#### RAW DATA ####

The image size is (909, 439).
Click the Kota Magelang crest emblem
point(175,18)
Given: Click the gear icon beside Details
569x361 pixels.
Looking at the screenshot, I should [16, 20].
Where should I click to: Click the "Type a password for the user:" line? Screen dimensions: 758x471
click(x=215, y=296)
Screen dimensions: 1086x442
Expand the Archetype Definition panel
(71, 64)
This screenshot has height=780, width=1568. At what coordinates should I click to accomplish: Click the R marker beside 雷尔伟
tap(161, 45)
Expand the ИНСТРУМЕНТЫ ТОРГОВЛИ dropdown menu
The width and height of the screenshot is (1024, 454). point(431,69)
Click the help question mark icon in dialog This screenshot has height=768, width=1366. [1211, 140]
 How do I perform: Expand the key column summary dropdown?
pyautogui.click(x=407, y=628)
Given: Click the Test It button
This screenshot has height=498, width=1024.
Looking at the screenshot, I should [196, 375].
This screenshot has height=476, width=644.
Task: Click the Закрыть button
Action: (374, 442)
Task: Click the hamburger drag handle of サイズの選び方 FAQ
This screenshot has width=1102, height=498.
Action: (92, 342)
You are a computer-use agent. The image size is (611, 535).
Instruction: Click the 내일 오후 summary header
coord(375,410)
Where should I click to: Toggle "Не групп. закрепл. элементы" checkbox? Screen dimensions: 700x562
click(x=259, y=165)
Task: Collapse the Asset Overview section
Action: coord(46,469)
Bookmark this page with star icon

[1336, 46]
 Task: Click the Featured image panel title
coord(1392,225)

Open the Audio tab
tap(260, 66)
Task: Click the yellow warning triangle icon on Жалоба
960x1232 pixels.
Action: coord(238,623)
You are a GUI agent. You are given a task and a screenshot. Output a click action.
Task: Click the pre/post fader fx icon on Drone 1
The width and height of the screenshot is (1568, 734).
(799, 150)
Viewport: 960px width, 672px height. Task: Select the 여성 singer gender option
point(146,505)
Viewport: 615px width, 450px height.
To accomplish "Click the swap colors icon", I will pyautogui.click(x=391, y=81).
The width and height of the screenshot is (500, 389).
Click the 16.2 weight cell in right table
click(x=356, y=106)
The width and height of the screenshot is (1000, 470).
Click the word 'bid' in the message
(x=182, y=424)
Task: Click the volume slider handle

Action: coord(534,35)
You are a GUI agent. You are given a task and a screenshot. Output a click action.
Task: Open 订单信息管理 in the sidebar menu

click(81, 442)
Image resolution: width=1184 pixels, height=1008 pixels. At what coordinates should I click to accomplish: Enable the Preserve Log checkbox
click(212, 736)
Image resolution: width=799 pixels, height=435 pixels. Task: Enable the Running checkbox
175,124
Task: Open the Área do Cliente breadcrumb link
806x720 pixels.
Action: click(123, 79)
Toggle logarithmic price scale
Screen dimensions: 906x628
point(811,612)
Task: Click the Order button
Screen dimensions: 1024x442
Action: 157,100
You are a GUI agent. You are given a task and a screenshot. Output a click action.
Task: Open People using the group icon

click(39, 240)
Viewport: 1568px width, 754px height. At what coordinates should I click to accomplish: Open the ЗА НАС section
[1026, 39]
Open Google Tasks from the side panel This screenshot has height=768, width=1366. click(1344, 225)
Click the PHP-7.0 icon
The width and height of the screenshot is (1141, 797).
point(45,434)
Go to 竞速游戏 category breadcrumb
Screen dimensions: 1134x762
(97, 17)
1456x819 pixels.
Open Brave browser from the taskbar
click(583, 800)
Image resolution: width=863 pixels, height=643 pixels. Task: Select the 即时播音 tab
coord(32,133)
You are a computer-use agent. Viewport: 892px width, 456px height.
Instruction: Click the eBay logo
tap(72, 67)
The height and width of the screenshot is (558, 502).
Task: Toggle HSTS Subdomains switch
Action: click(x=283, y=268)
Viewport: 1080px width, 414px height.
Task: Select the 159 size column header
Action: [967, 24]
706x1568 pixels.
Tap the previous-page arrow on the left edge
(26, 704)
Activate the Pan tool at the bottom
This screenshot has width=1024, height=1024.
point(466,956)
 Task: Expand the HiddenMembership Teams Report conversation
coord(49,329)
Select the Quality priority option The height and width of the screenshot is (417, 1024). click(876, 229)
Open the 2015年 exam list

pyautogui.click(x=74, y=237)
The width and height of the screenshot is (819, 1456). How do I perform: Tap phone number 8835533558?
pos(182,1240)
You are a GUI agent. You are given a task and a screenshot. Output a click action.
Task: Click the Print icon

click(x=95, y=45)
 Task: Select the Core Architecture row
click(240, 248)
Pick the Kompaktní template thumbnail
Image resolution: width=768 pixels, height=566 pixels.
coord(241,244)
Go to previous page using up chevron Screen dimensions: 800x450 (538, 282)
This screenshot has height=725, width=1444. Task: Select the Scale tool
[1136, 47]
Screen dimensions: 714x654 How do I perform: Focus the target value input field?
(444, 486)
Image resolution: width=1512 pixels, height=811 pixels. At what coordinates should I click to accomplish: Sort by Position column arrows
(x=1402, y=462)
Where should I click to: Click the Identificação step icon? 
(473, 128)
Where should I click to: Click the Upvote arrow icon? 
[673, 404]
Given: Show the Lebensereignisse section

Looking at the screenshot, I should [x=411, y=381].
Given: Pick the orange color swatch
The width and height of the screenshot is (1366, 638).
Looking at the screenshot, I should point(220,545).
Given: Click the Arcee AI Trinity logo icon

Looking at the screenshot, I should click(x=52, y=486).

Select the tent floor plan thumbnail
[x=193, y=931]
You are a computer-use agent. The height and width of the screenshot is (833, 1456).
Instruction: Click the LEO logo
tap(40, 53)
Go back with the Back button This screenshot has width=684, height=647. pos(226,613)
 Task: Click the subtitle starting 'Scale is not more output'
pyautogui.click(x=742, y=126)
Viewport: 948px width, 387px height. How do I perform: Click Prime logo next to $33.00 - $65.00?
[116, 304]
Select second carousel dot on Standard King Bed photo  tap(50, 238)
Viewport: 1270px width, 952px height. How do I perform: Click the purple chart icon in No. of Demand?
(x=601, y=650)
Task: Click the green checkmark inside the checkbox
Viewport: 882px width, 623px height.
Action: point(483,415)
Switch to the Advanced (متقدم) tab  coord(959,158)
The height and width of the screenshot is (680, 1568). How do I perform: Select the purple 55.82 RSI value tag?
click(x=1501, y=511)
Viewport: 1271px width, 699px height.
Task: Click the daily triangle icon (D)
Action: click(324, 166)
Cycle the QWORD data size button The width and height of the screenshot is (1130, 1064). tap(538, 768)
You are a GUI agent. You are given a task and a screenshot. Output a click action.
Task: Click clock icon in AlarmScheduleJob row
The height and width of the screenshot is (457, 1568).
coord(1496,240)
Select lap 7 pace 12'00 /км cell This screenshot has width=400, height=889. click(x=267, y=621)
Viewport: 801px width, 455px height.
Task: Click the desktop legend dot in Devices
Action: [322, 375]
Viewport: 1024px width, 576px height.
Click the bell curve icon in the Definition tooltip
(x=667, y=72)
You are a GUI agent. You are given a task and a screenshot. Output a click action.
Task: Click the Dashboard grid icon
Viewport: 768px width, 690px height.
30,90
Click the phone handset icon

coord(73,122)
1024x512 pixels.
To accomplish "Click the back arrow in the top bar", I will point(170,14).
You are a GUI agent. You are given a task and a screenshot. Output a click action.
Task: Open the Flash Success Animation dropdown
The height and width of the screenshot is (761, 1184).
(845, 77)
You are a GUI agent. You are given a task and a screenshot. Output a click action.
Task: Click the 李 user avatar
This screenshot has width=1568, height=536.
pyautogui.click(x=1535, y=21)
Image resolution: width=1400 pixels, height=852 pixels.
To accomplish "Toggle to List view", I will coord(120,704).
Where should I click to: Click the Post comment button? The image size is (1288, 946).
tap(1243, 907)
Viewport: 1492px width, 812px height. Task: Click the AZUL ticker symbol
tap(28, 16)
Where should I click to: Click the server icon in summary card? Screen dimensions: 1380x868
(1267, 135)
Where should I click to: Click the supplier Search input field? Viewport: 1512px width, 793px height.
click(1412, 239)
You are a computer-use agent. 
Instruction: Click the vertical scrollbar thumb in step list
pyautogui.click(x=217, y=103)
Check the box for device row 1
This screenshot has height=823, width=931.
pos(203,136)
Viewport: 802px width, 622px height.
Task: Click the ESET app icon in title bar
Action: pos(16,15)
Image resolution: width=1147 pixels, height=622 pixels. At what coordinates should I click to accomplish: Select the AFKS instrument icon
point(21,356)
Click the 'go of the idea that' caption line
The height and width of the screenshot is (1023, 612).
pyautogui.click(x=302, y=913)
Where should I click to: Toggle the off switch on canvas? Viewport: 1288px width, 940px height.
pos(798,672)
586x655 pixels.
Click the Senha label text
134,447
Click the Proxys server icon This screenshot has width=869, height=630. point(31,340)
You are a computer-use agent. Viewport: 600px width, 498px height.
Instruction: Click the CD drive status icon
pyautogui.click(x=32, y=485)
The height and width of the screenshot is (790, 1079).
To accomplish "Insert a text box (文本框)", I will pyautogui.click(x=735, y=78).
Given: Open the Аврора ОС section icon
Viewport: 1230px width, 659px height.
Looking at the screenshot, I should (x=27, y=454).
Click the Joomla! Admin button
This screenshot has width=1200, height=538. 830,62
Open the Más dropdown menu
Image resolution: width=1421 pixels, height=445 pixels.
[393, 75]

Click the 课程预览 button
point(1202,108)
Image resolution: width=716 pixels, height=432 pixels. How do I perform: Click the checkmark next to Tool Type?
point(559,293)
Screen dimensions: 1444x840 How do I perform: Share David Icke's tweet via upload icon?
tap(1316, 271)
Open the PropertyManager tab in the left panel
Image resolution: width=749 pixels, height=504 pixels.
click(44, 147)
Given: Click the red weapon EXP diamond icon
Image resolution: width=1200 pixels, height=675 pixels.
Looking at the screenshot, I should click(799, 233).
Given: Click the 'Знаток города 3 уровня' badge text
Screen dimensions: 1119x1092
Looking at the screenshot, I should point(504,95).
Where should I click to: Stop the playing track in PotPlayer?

####

[SHORT EXERCISE] Starting from the top of the items and stopping after the line that contains "Looking at the screenshot, I should [16, 20].", write those lines out again, switching "gear icon" to "cog icon" and changing nothing else.

[EXERCISE ANSWER]
The image size is (909, 439).
Click the Kota Magelang crest emblem
point(175,18)
Given: Click the cog icon beside Details
569x361 pixels.
Looking at the screenshot, I should [16, 20].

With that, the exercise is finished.